Comparative study of antifibrotic activity of some magnesium-containing supplements on experimental liver toxicity. Molecular study

Introduction: Liver fibrosis is the excessive accumulation of extracellular matrix (ECM) proteins including collagen that occurs in most types of chronic liver diseases. This study aimed to investigate and compare the therapeutic efficacy of different magnesium (Mg)-containing supplements (formulations A, B, and C) on carbon tetrachloride (CCl4)-induced liver fibrosis in rats. Methods: Liver fibrosis was induced by intraperitoneal injection of rats with CCl4 (1:1 in olive oil, 2mL/kg, three times/week) for 4 weeks, and then rats were orally treated with different Mg-containing supplements (formulations A, B, and C) once daily for another one month.
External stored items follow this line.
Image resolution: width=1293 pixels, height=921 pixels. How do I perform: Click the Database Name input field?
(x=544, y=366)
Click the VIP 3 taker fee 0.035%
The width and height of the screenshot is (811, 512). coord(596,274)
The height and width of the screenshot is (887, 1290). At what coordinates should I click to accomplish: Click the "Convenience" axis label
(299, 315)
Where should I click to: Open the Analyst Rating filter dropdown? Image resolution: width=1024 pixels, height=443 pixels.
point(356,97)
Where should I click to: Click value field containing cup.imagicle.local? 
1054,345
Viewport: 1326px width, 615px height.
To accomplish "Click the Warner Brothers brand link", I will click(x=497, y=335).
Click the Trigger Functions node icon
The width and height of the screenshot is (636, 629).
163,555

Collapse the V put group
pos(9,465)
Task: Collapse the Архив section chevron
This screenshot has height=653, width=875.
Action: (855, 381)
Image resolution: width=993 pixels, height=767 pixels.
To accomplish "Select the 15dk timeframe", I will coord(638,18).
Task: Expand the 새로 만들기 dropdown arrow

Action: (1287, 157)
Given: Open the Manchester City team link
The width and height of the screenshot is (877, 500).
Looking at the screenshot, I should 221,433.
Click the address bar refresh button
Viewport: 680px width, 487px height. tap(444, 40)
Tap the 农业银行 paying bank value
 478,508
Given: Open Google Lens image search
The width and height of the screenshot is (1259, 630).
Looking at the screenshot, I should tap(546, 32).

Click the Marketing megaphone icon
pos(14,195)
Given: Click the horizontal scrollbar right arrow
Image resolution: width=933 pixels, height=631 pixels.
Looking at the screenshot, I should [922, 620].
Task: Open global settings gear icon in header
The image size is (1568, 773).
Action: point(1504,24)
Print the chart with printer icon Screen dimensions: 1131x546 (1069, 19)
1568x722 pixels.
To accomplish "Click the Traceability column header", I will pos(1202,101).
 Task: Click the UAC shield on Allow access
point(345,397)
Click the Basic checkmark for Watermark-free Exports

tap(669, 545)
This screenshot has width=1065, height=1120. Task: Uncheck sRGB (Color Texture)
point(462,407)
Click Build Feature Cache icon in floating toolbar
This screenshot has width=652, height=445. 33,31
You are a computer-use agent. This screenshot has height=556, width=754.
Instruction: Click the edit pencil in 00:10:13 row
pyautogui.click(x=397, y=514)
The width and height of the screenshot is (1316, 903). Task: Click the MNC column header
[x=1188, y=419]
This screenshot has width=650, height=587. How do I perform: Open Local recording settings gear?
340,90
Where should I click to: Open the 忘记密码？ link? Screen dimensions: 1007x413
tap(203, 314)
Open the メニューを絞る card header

Liver fibrosis was quantified by evaluation of expressions of Collagen I, transforming growth factor beta-1 (TGF beta 1), platelet-derived growth factor-C (PDGF-C), nuclear factor kappa-beta (NF-kappa beta), and measurement of hepatic collagen (hydroxyproline) level. Also, malondialdehyde (MDA), nitric oxide (NO), glutathione (GSH) level, superoxide dismutase (SOD), and glutathione-S-transferase (GST) activities were estimated. Results: CCl4 administration significantly elevated expressions of the studied genes, hepatic hydroxyproline, MDA, and NO levels and caused depletion of GSH level, decreased SOD, and GST activities when compared with those of their corresponding control, p<0.05. All magnesium supplements significantly inhibited expressions of the studied genes and attenuated the hepatic hydroxyproline level as compared with those of CCl4-treated group(;)p<0.05; for NF-kappa beta, the highest inhibition was by formulations B and C. Regarding Collagen I, TGF beta 1, and hepatic hydroxyproline content, the highest inhibition was by Formulation C, and Formulation A revealed highest inhibition for PDGF-C. All magnesium supplements revealed normalization of oxidant and antioxidants parameters. Histopathological examination supports the biochemical and molecular findings. Conclusion: Mg supplements were effective in the treatment of hepatic CCl4-induced fibrosis-rat model.